Analysis on "session management overhead"
[Overview]
During the optimization process, session management is a common problem, because the overhead of session maintenance is relatively high.
[The process is as follows]
Customer request (sid) → listening to receive → listening to derive a new process (systemprocess id) → customer Process
Note:
SPID: system process id, indicating the OS-level Process ID of the serverprocess );
PID: oracle process id, which can be understood as the process ID used by Oracle itself;
SID: session ID, used to connect to other columns
Operation Process]
SQL> select sid from v $ mystat whererownum = 1;
-- Sid of the current session
SID
----------
159
SQL> select p. spid
2 from v $ process p, v $ session s
3 where p. addr = s. paddr ands. sid = 159;
-- Find the corresponding serverprocess through sid (session ID)
-- Spid (system process id) The Porcess ID at the OS level of serverprocess, that is, the operating system process ID
-- Pid (oracle process id) oracle process ID
-- The query condition is that the process address is equal to the process address in the session and the session sid is 159.
-- The system processid of sid159 service is 426192.
SPID
------------
426192
$ Ps-ef | grep 426192 | grep-v grep
-- View the process whose system process id (serverprocess id) is 426192 and exclude the grep process itself
Oracle 426192 303338 0 09:29:21-oraclemetro (DESCRIPTION = (LOCAL = YES) (ADDRESS = (PROTOCOL = beq )))
-- Check the oracle process with spid 426192. This is a dedicated mode connection process.

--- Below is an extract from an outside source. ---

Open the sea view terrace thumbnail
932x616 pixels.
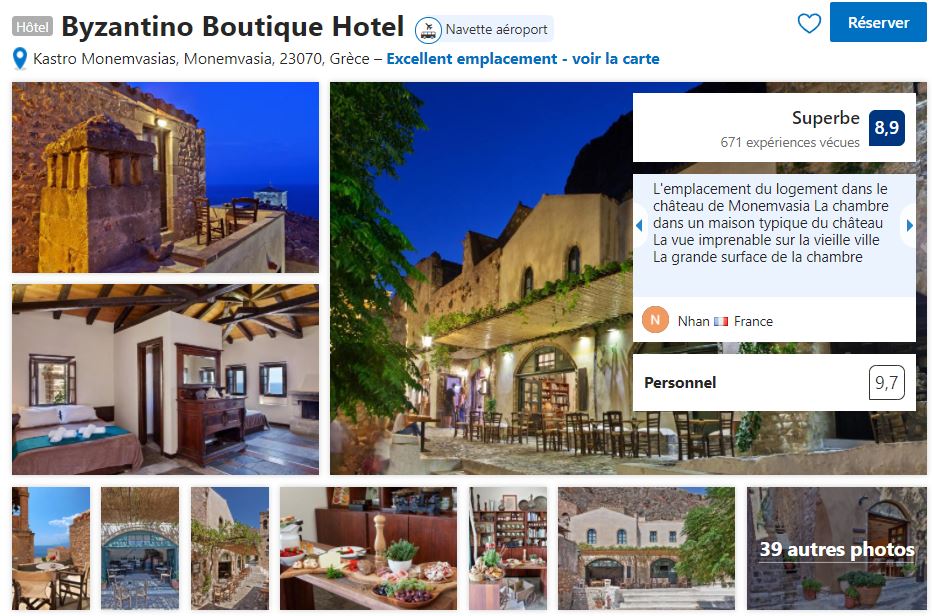51,548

-- The preceding query indicates that the overhead for maintaining a session is relatively high.
[Scenario example]
Assume that when an operator logs on to a system, the SQL statement is sent to the application server. If the SQL statement meets the verification requirement, the system returns the message. In this case, the database link is disconnected. After a period of time, when the operator wants to query the corresponding data based on the ID, a new link will be sent. After the information is returned this time, it will be disconnected. This is a relatively bad session link, which repeats in a loop, because you are constantly creating links, ending links, creating links, and ending links ...... this situation is reflected in oracle, and the cost will be relatively high.

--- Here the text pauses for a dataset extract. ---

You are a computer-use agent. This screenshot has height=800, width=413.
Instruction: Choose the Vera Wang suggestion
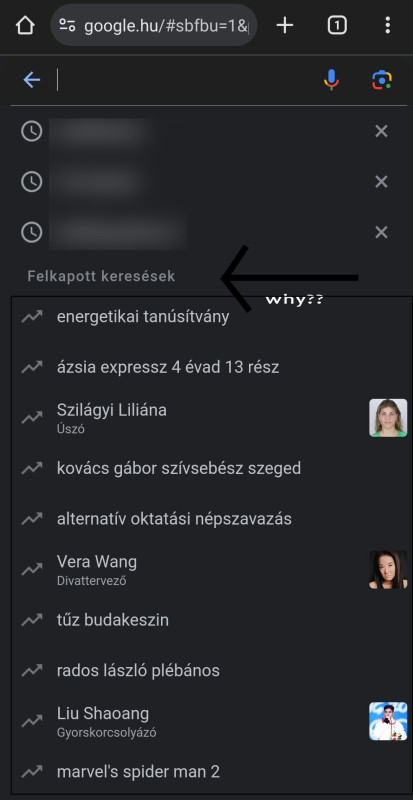coord(211,569)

In the actual production environment, a long link (or link pool) is established for the Application Server (B \ S structure) to solve the previous problem. For example, if weblogic is used as the application server and many connection objects are created to connect to the oracle database, the connection will no longer be disconnected. Then, when the front-end application needs to use the database, it will first connect to the application server, and the application server will allocate an idle link in the connection pool for the application request. After the link is used up, it will not be interrupted. Instead, it will become idle and be put back into the link pool. This process effectively reduces the number of sessions.